Она выпрямилась медленно, будто за долгие десятилетия, собрав в себя ломоту костей, гниение тканей, чужую тоску, слипшуюся в складках дряблой плоти. Ногти ещё дрожали от недавнего движения – длинные, тяжёлые, испачканные в темноватой крови, оставшейся на его груди. На мгновение она замерла, чуть наклонив голову, словно разглядывая, довольная результатом. И Павел вдруг понял, что эта пауза – не от усталости. Это было предвкушение.

Затем пальцы скользнули к плечам. Одежда, если это можно было назвать одеждой, – нечто грязно—серое, рваное, залипшее пятнами – легко поддалась. Старуха не разрывала её, не снимала с себя, а как бы скручивала, свивая вместе с воздухом. Материя стекала по ней, оставляя после себя тело, которое не должно было существовать.

Кожа под тканью оказалась почти чёрной – не от цвета, а от состояния. Изъеденная, местами расслоившаяся, покрытая выпуклыми язвами, с пятнами гноя, который будто шевелился в глубине ран. Местами обнажались фрагменты мышц, похожих на мясистые волокна вяленого мяса. По рёбрам выступали серо—зелёные прожилки, кожа свисала лохмотьями. А в области живота – вмятина, как будто кто—то выдавил изнутри всё живое. Но самое страшное было в этих отдельных фрагментах движения – будто всё это тело собиралось не жить, а мучить.

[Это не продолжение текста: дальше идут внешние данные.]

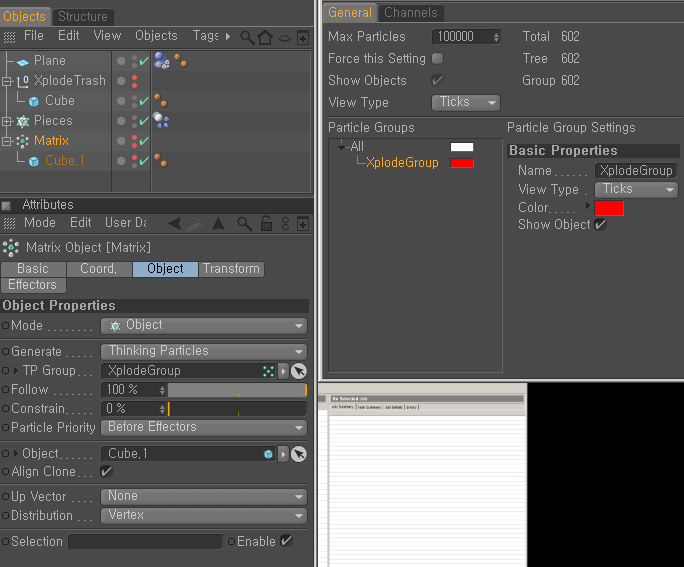This screenshot has width=684, height=567.
Task: Open the Tags menu in Objects panel
Action: (205, 36)
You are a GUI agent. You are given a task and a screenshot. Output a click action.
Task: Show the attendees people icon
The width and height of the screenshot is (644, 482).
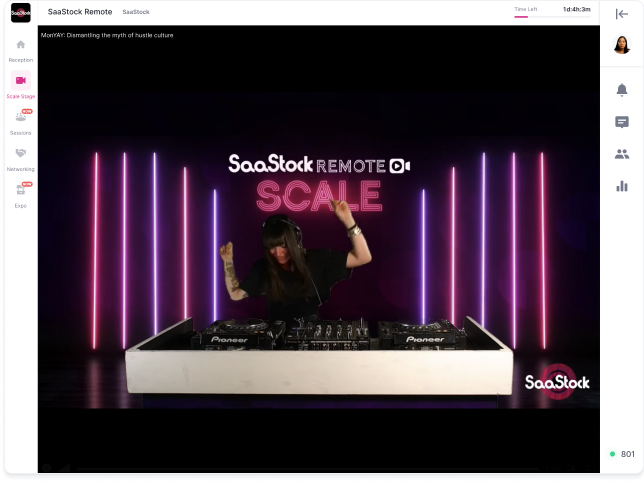(x=621, y=154)
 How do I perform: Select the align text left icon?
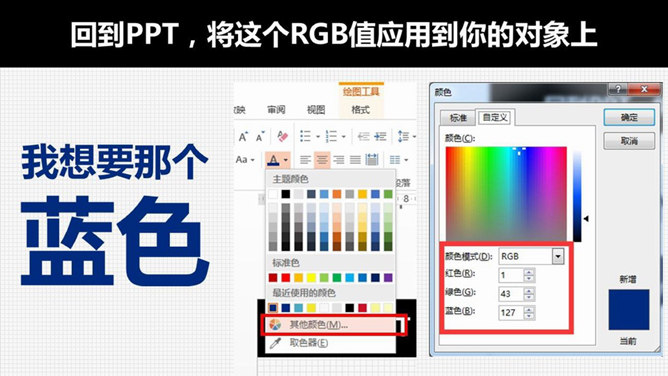click(305, 160)
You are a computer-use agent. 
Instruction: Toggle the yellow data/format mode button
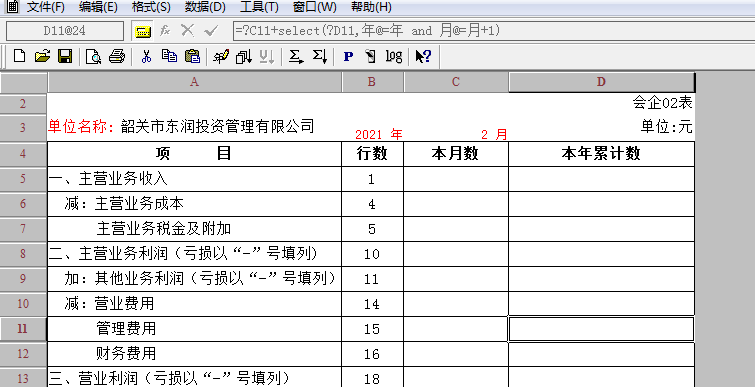[143, 31]
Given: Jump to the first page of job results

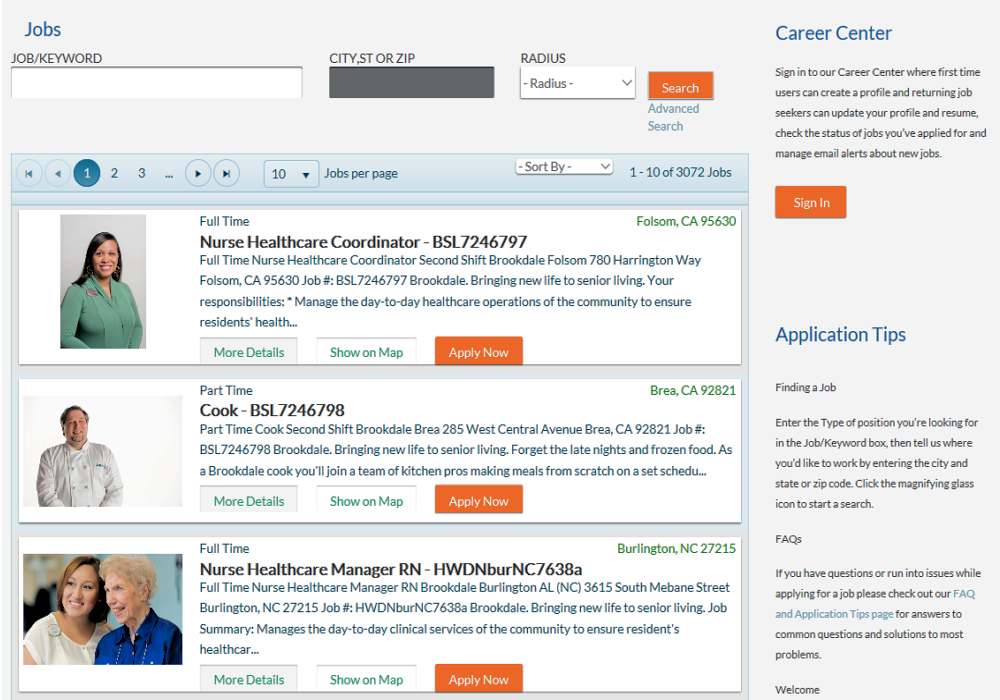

Запах не ударил в лицо – он подкрался. Сначала – сухой, затхлый, как от старой мебели, простоявшей в сыром подвале. Затем – кисловатый, с тяжёлым оттенком гниющей ткани, изъеденной насекомыми. И, наконец, тот едва уловимый, но неумолимый запах смерти. Не свежей. Не вчерашней. А той, что лежит в земле давно, но почему—то не уходит.

Старуха склонилась над ним. Тело её нависло, тяжёлое, влажное. Кожа на животе шевельнулась, как бы отвечая на близость. Павел чувствовал, как она дышит. Тяжело, с хрипом. Как будто каждый вдох даётся ей сквозь густую слизь, скопившуюся в бронхах. Дыхание било ему в лицо, горячее, как испарина из старой могилы, и вместе с тем – неровное, будто само тело решает, дышать ли дальше.

Он больше не пытался понять, что перед ним. Страх уже отошёл на второй план, уступив место чему—то гораздо хуже – полной, необратимой беспомощности. Её тело двигалось с той неторопливой уверенность, с которой действуют существа, знающие: у жертвы нет выхода.

Она молчала с тем видом, как будто слова ей были ни к чему – взгляд говорил за неё всё: тяжёлый, чужой, пронизывающий до позвоночника. Её дыхание было слишком живым для мертвеца и слишком мёртвым для живой – хриплое, тянущееся, с перебоями, будто в каждом выдохе содержалось предчувствие того, что произойдёт дальше.

Она молчала с той тяжёлой, исполненной смысла тишиной, в которой каждый вдох отдавался как команда. И в этой тишине вдруг появился голос – глухой, со скрипом, как дверь в подвале, которую давно не открывали, – словно его рождали не голосовые связки, а что—то глубже, в тёмных полостях разлагающегося тела.

– Но прежде, чем мы начнём, – выдохнула старуха, наклоняясь ближе, – ублажи даму.

Это прозвучало почти театрально, с напускной важностью, будто она не командовала, а сообщала некую древнюю, незыблемую традицию. Её голос скользнул по коже Павла, как ледяной наконечник иглы – тонко, хлёстко, с отголоском чего—то ритуального, насильственно обыденного.